At this point in 2021, ballot returns broke down as follows:

  • Democrats: 54.2 percent
  • Republicans: 23.8 percent
  • Independents/Other: 10.7 percent

When all ballots were counted, the composition of the official results shifted to:

  • Democrats: 48.61 percent
  • Republicans: 28.3 percent
  • Independents/Other: 23.09 percent

That late-stage Republican surge reflected an electorate still skeptical of mail voting, a hangover from Trump’s 2020 rhetoric discouraging it.

So far, for Proposition 50, the breakdown is:

  • Democrats: 50.5 percent
  • Republicans: 28.5 percent
  • Independents/Other: 21.0 percent

That picture looks stronger for Republicans — they’ve already reached a share of returned ballots roughly equal to their final 2021 mark.

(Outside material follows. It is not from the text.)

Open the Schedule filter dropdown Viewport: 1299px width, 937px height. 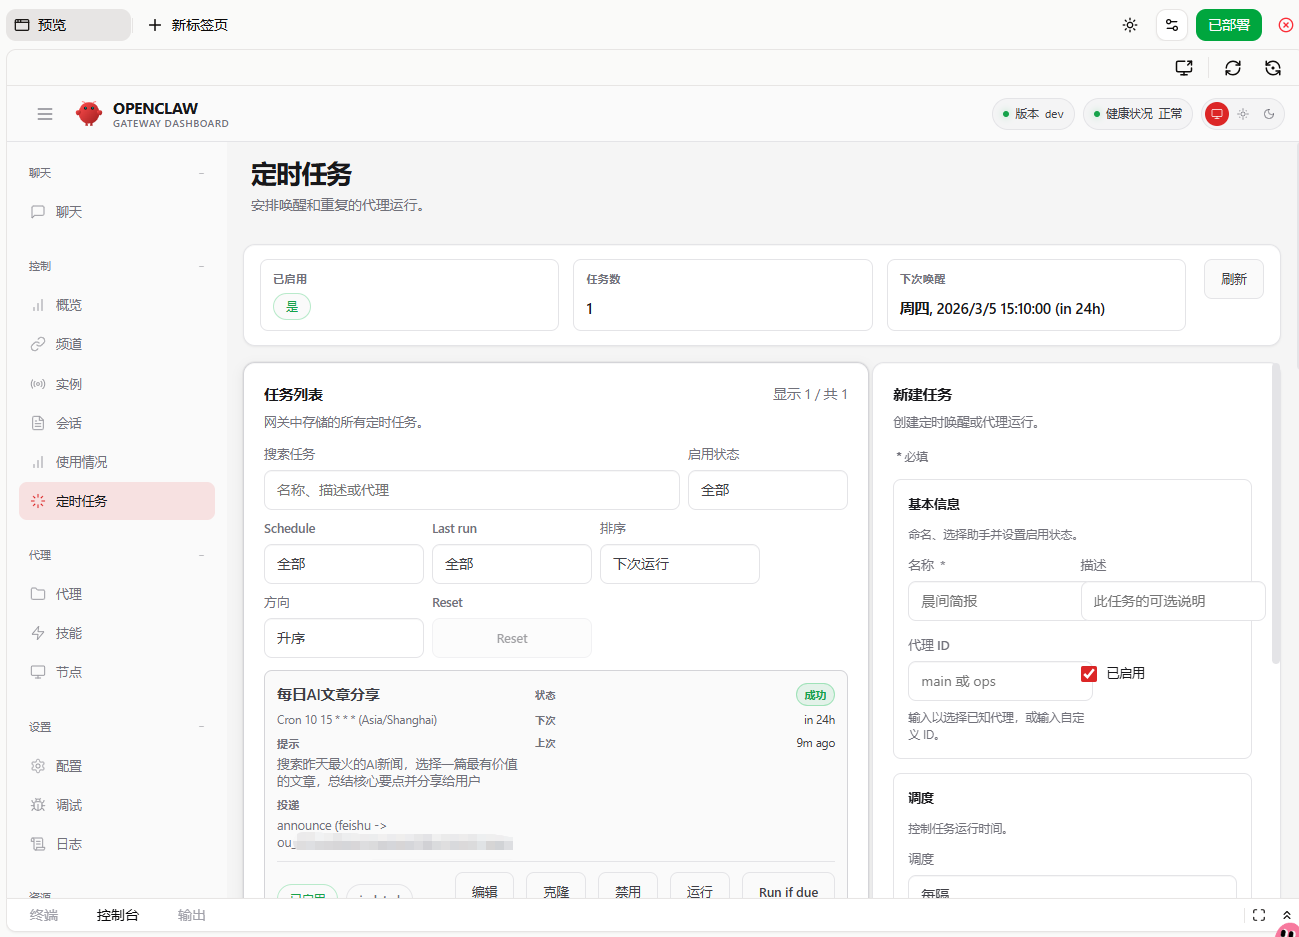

On the surface, that might suggest relatively higher GOP enthusiasm amid lower overall turnout.

But turnout rate by party complicates the picture. In 2021, at this same point in the cycle, 19 percent of registered Democrats had returned ballots, compared to 16 percent of Republicans — a modest but clear enthusiasm gap. In 2025, both parties are currently tied at roughly 11 percent turnout.

That could indicate that the enthusiasm gap has tightened — or simply that Republican voters, now far more comfortable with mail voting than they were four years ago, are returning their ballots earlier.

The party’s messaging has indeed shifted from suspicion to mobilization, encouraging early returns — a reversal that may inflate GOP numbers in the early data without necessarily signaling higher overall energy.

What It All Means

In 2021, Gavin Newsom ultimately defeated the recall 61.9 percent to 38.1 percent — a 23.8-point margin. But the race didn’t always look that comfortable.

A UC Berkeley poll found the governor leading just 50–47 among likely voters weeks before the election.

An August Emerson College poll found 46 percent in favor of recalling Newsom, 48 percent opposed, and 6 percent undecided.

Once the recall campaign successfully framed the election in partisan terms — rallying Democrats by emphasizing what was at stake — voters largely defaulted to party lines, and Newsom ended up expanding his margin beyond both 2018 and 2022. That pattern highlights a recurring truth in California politics: when an issue is complex or ambiguous, voters tend to fall back on partisan cues. When it’s not obvious what a “yes” or “no” vote really does, people look to their tribe for direction. In contrast, when the substance of a measure is straightforward — something voters feel they can intuitively evaluate — partisanship exerts less control, and outcomes can diverge from party expectations.

A similar dynamic may be unfolding with Proposition 50. Early polling showed a close race, but those toplines were based mostly on the ballot question’s wording, not the partisan context that millions of dollars in TV and digital ads are now reinforcing. The more the campaigns cast it as a fight between red and blue, the more voters who might otherwise shrug at the details are likely to align along familiar partisan lines.

And that’s where the math gets difficult for Republicans. If Democrats ultimately make up about half of all voters — as current returns indicate — and the campaign’s messaging continues to cast the measure as a stand against Donald Trump (who lost California by 20 points in 2024), Republicans would need near-unanimous opposition among their own ranks and an overwhelming majority of independents to prevail.

Conclusion

Proposition 50 may not inspire the same theater as a gubernatorial recall, but the dynamics rhyme. Low information, modest enthusiasm, and partisan signaling tend to produce predictable results in a state as polarized as California. If the measure remains abstract in voters’ minds, partisan defaults will likely decide it — and in California, that’s rarely good news for the right.